**DATA FOR THIS TASK:**

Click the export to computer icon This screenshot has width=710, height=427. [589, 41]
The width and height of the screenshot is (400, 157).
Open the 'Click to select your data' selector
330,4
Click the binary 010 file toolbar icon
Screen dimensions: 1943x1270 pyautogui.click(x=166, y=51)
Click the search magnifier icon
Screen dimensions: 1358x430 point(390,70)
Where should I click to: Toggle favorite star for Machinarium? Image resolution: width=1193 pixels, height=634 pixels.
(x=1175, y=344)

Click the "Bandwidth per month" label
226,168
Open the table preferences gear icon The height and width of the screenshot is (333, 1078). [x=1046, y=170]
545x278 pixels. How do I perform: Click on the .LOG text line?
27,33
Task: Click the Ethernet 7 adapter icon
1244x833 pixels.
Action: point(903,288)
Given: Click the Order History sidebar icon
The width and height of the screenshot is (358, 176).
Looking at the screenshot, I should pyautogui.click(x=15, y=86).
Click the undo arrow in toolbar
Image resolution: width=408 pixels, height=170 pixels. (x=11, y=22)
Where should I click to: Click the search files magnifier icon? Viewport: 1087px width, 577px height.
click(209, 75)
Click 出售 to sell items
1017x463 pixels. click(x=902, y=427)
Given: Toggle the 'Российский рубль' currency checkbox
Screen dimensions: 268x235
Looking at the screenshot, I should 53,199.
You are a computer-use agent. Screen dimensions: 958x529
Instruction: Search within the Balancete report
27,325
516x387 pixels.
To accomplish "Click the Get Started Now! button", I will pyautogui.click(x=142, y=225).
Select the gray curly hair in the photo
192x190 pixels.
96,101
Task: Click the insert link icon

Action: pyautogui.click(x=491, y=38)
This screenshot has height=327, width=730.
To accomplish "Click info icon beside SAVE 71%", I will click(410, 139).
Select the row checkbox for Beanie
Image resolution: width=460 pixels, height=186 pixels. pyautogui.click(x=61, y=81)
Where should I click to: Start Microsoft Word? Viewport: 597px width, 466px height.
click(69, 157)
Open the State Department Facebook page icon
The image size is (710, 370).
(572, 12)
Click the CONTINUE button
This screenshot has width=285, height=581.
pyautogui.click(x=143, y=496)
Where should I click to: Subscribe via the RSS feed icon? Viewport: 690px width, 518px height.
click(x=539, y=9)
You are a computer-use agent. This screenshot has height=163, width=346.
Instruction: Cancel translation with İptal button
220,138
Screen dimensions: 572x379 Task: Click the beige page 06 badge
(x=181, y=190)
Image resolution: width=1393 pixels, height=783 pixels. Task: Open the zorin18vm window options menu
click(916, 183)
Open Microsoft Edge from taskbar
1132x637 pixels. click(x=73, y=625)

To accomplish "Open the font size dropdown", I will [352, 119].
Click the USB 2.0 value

**WORK INSTRUCTIONS:** Reproduce all the material above, changing every "magnifier" to "magnifying glass" and leaving the rest untouched.

**ANSWER IN FULL:**
Click the export to computer icon This screenshot has width=710, height=427. [589, 41]
The width and height of the screenshot is (400, 157).
Open the 'Click to select your data' selector
330,4
Click the binary 010 file toolbar icon
Screen dimensions: 1943x1270 pyautogui.click(x=166, y=51)
Click the search magnifying glass icon
Screen dimensions: 1358x430 point(390,70)
Where should I click to: Toggle favorite star for Machinarium? Image resolution: width=1193 pixels, height=634 pixels.
(x=1175, y=344)

Click the "Bandwidth per month" label
226,168
Open the table preferences gear icon The height and width of the screenshot is (333, 1078). [x=1046, y=170]
545x278 pixels. How do I perform: Click on the .LOG text line?
27,33
Task: Click the Ethernet 7 adapter icon
1244x833 pixels.
Action: point(903,288)
Given: Click the Order History sidebar icon
The width and height of the screenshot is (358, 176).
Looking at the screenshot, I should pyautogui.click(x=15, y=86).
Click the undo arrow in toolbar
Image resolution: width=408 pixels, height=170 pixels. (x=11, y=22)
Where should I click to: Click the search files magnifying glass icon? Viewport: 1087px width, 577px height.
click(209, 75)
Click 出售 to sell items
1017x463 pixels. click(x=902, y=427)
Given: Toggle the 'Российский рубль' currency checkbox
Screen dimensions: 268x235
Looking at the screenshot, I should 53,199.
You are a computer-use agent. Screen dimensions: 958x529
Instruction: Search within the Balancete report
27,325
516x387 pixels.
To accomplish "Click the Get Started Now! button", I will pyautogui.click(x=142, y=225).
Select the gray curly hair in the photo
192x190 pixels.
96,101
Task: Click the insert link icon

Action: pyautogui.click(x=491, y=38)
This screenshot has height=327, width=730.
To accomplish "Click info icon beside SAVE 71%", I will click(410, 139).
Select the row checkbox for Beanie
Image resolution: width=460 pixels, height=186 pixels. pyautogui.click(x=61, y=81)
Where should I click to: Start Microsoft Word? Viewport: 597px width, 466px height.
click(69, 157)
Open the State Department Facebook page icon
The image size is (710, 370).
(572, 12)
Click the CONTINUE button
This screenshot has width=285, height=581.
pyautogui.click(x=143, y=496)
Where should I click to: Subscribe via the RSS feed icon? Viewport: 690px width, 518px height.
click(x=539, y=9)
You are a computer-use agent. This screenshot has height=163, width=346.
Instruction: Cancel translation with İptal button
220,138
Screen dimensions: 572x379 Task: Click the beige page 06 badge
(x=181, y=190)
Image resolution: width=1393 pixels, height=783 pixels. Task: Open the zorin18vm window options menu
click(916, 183)
Open Microsoft Edge from taskbar
1132x637 pixels. click(x=73, y=625)

To accomplish "Open the font size dropdown", I will [352, 119].
Click the USB 2.0 value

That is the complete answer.